Pick out every line in the entries below that contains the string "width".

##### Material for the task

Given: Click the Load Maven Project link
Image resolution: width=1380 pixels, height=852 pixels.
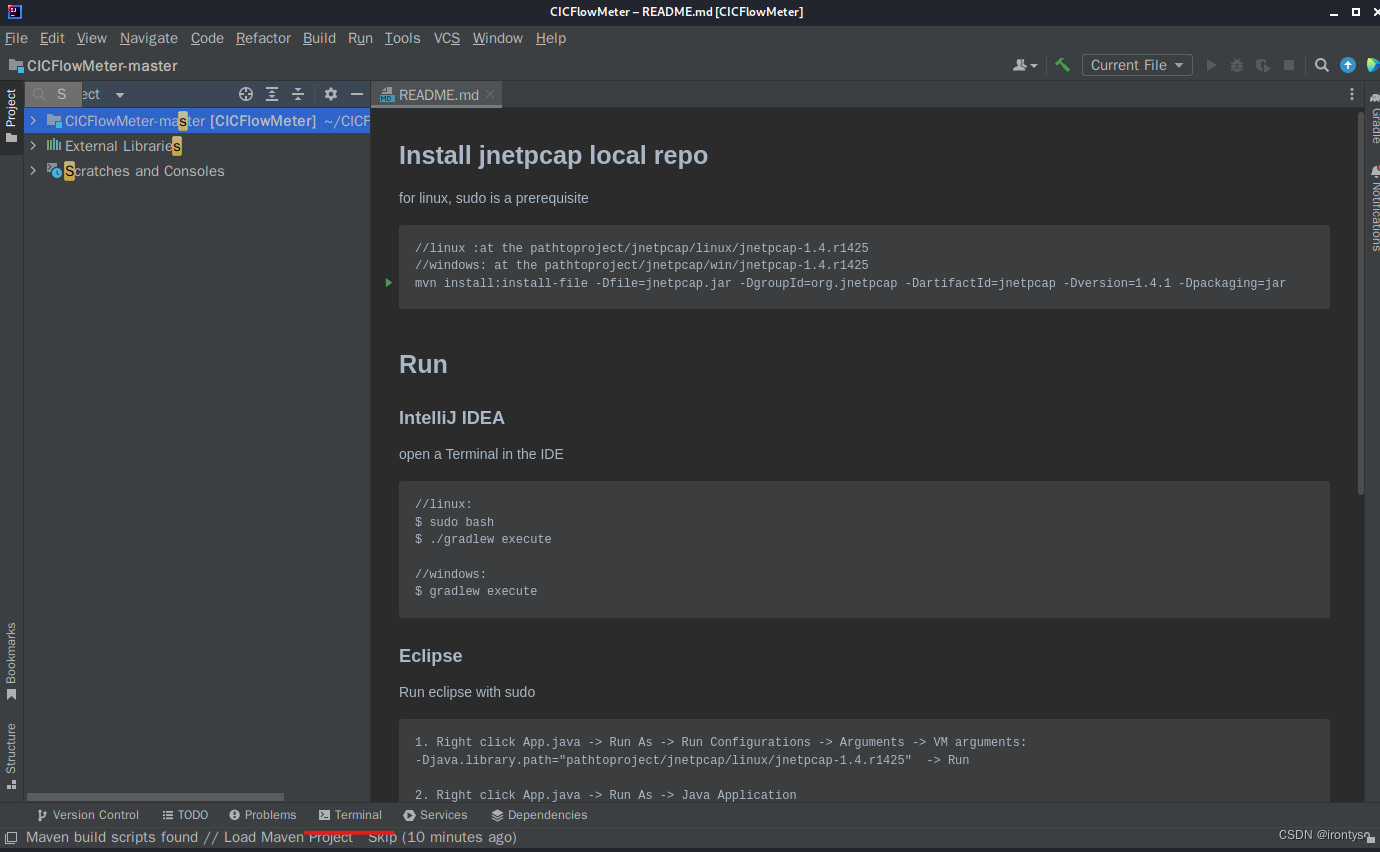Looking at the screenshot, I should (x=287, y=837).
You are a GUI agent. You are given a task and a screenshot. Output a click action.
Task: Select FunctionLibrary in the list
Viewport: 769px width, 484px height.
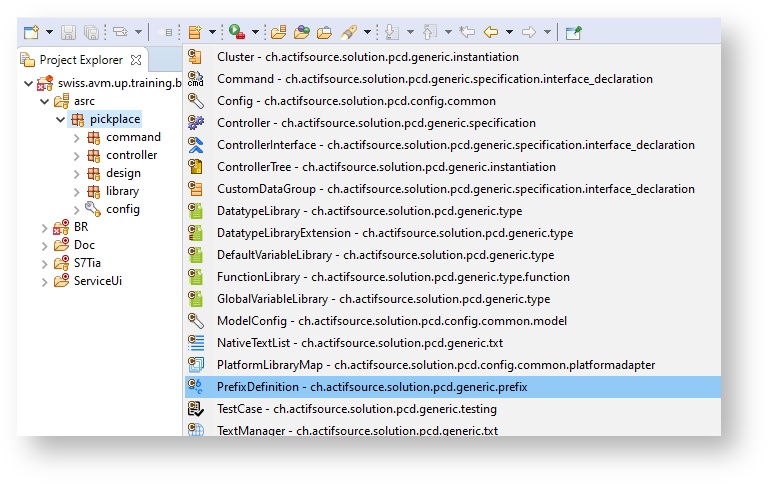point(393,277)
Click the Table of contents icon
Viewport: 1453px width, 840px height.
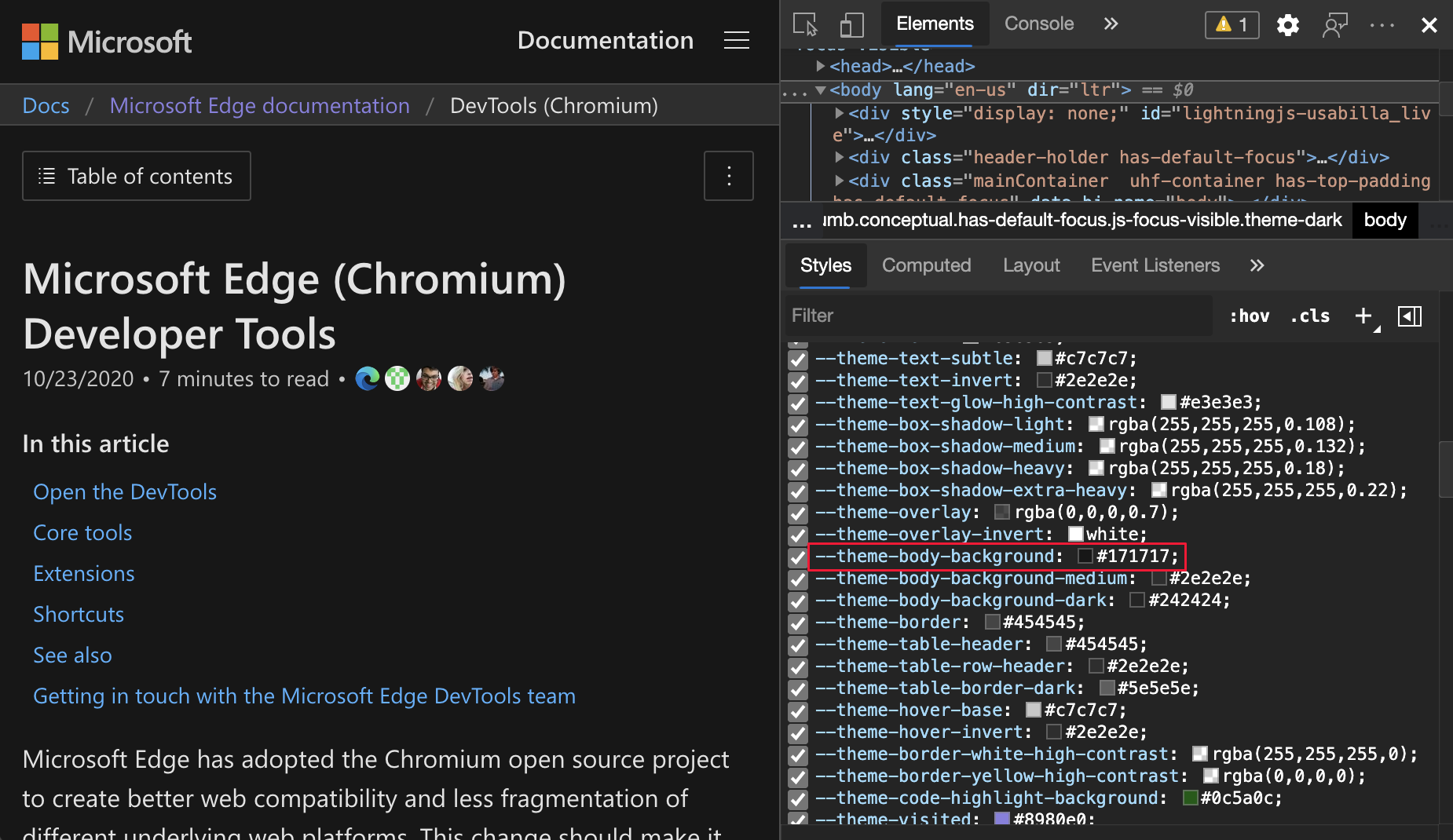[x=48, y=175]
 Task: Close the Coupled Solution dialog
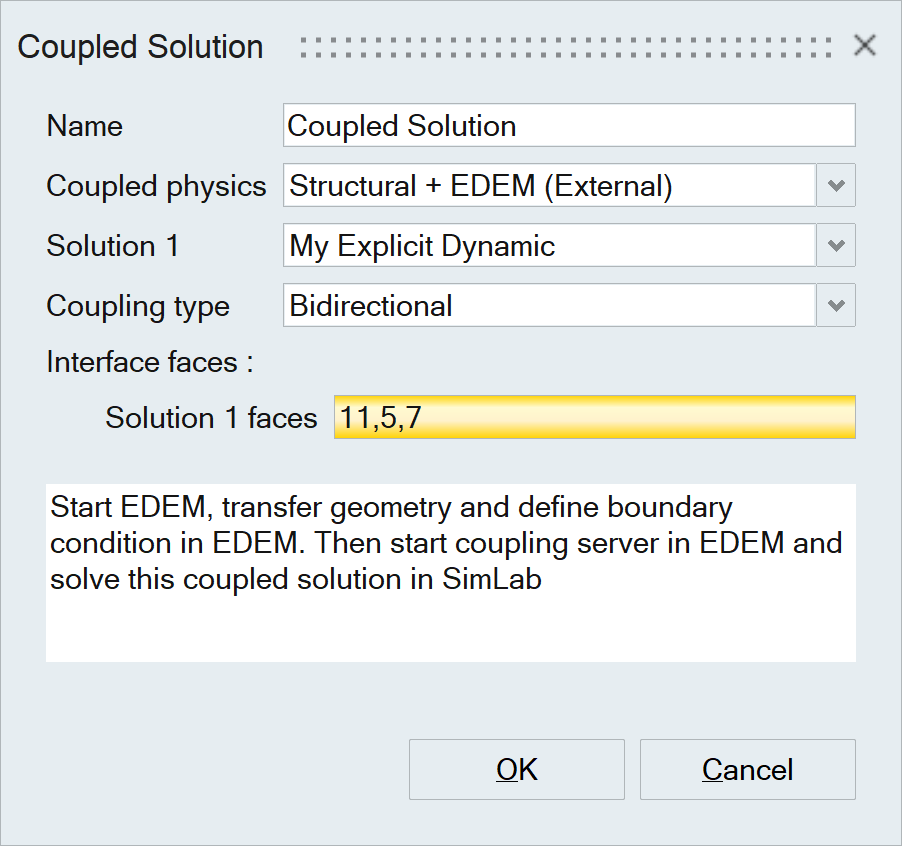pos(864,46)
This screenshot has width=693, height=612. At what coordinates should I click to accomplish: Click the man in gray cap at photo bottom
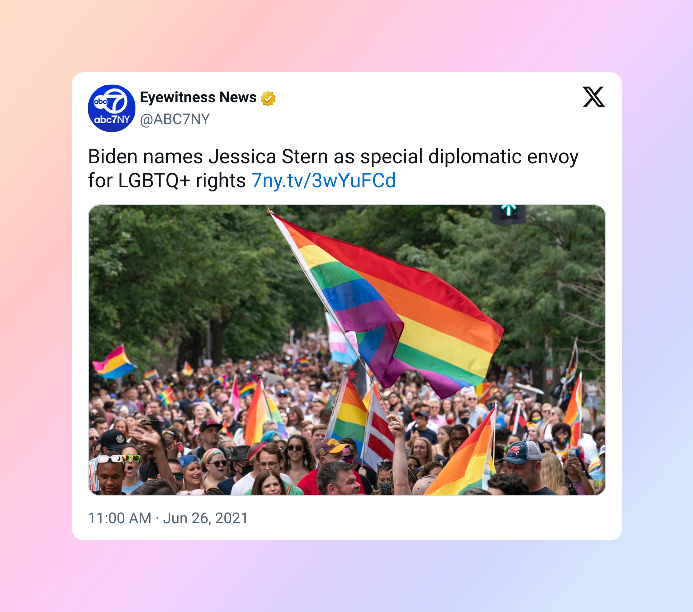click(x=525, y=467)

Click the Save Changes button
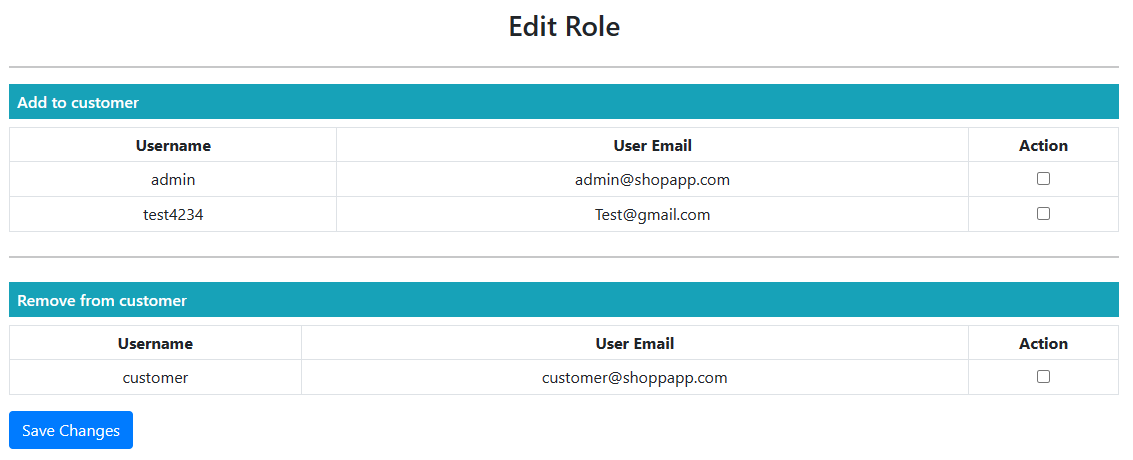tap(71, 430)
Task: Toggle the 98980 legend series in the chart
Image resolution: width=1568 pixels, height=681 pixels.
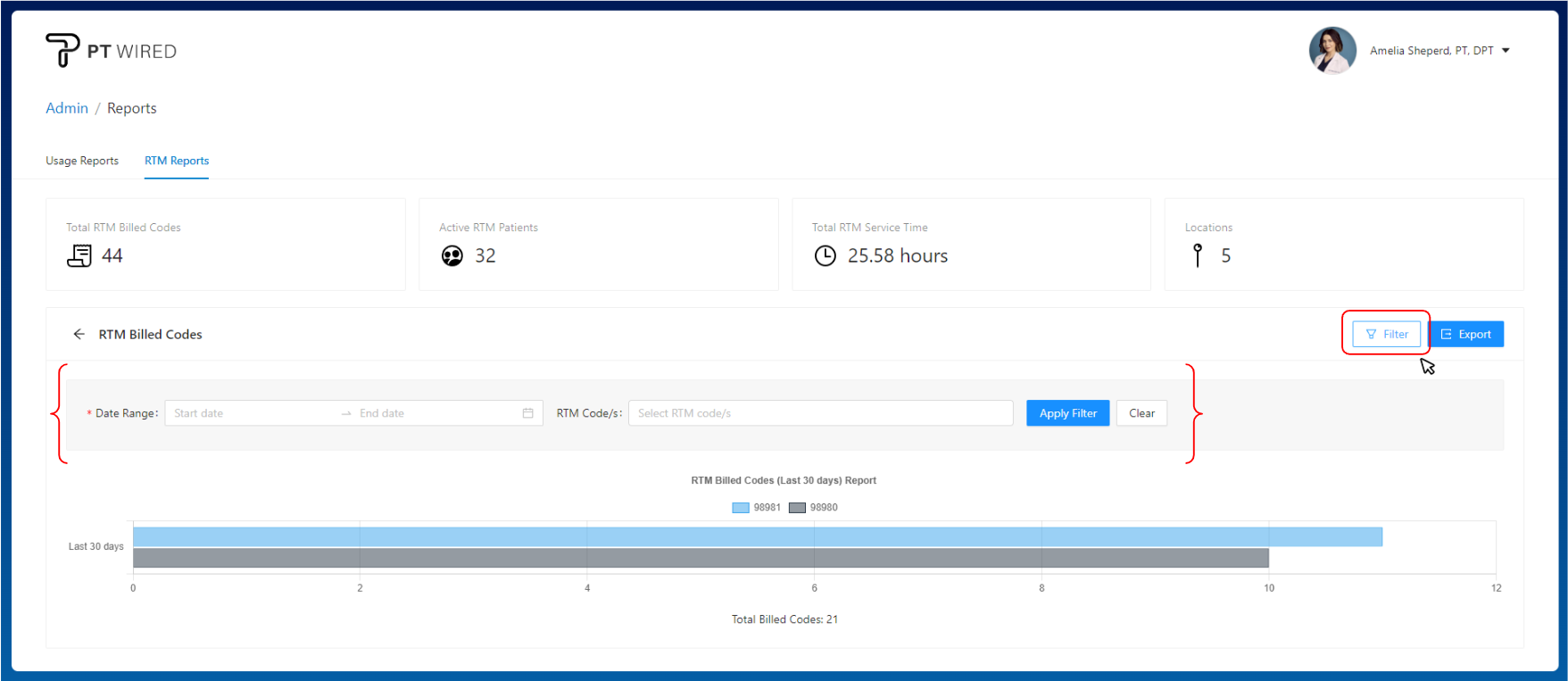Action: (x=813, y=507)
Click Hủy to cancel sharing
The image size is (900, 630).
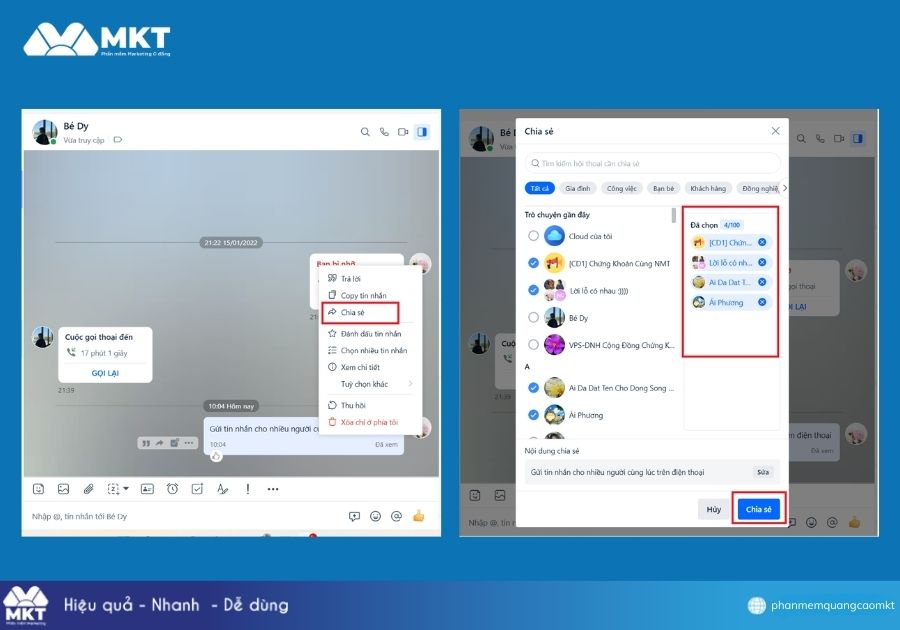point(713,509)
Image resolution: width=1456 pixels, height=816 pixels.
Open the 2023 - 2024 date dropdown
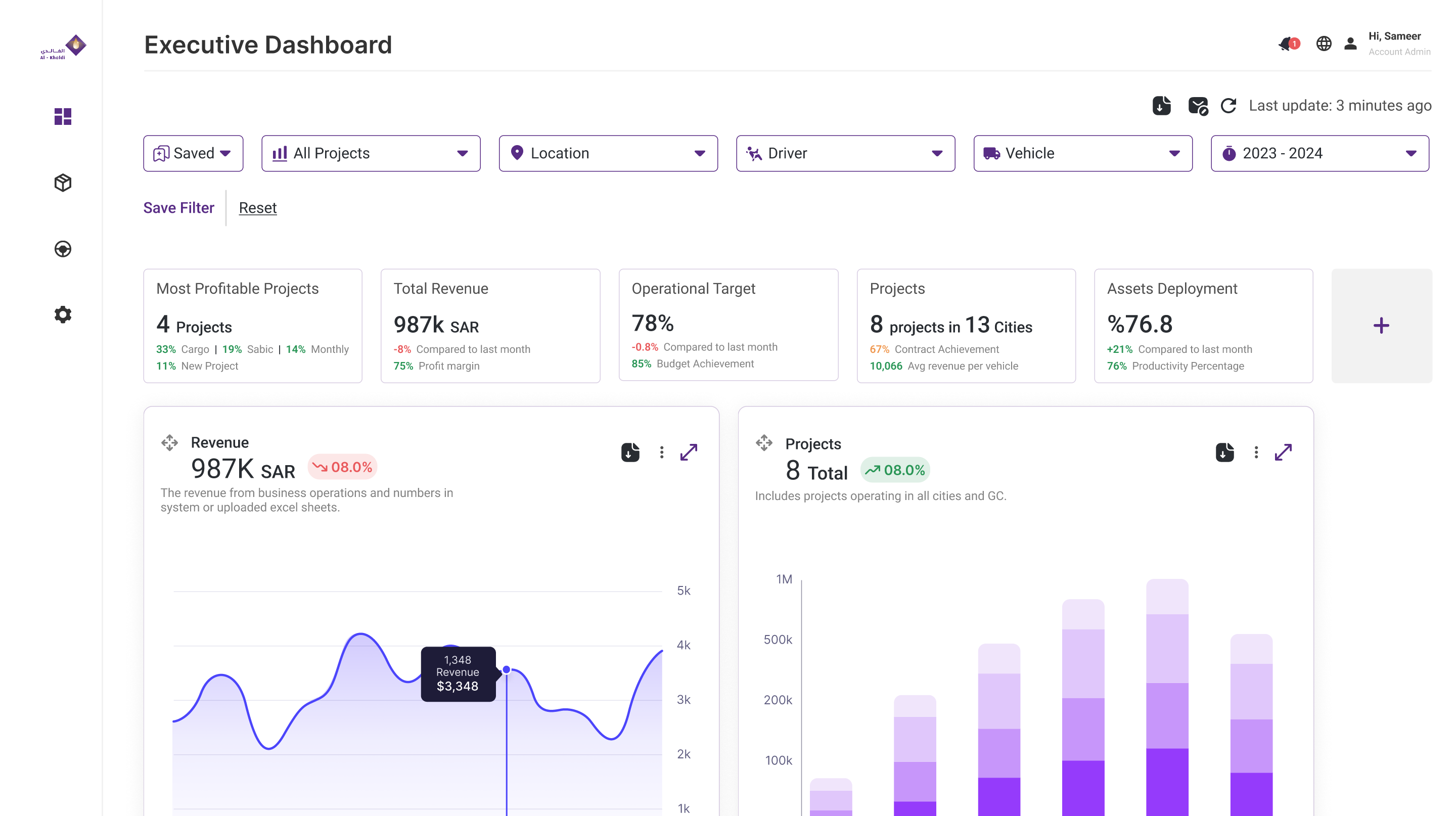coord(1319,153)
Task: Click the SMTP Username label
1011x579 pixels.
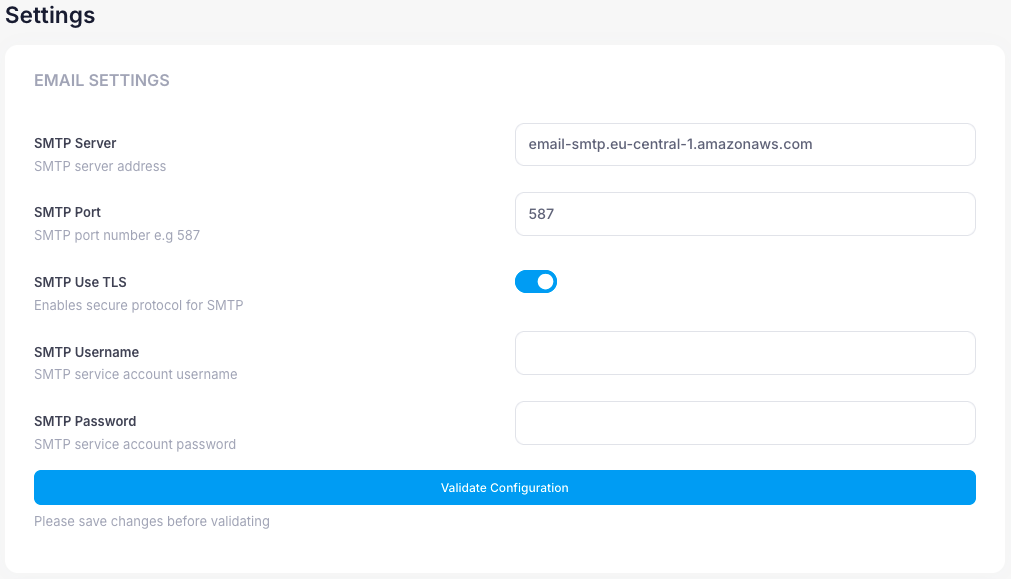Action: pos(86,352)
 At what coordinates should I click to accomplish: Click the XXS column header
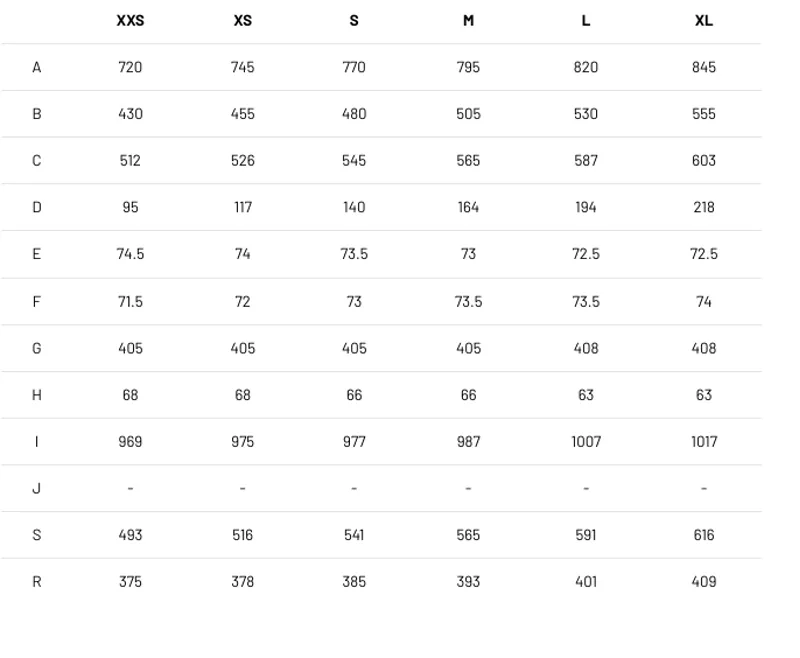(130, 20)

##########

• Reply
Image resolution: width=1380 pixels, height=852 pixels.
Viewport: 769px width, 484px height.
Viewport: 1453px width, 840px height.
This screenshot has width=693, height=612. At what coordinates should I click to accomplish: Click the man in gray cap at photo bottom
Image resolution: width=1568 pixels, height=681 pixels.
Image resolution: width=1456 pixels, height=816 pixels.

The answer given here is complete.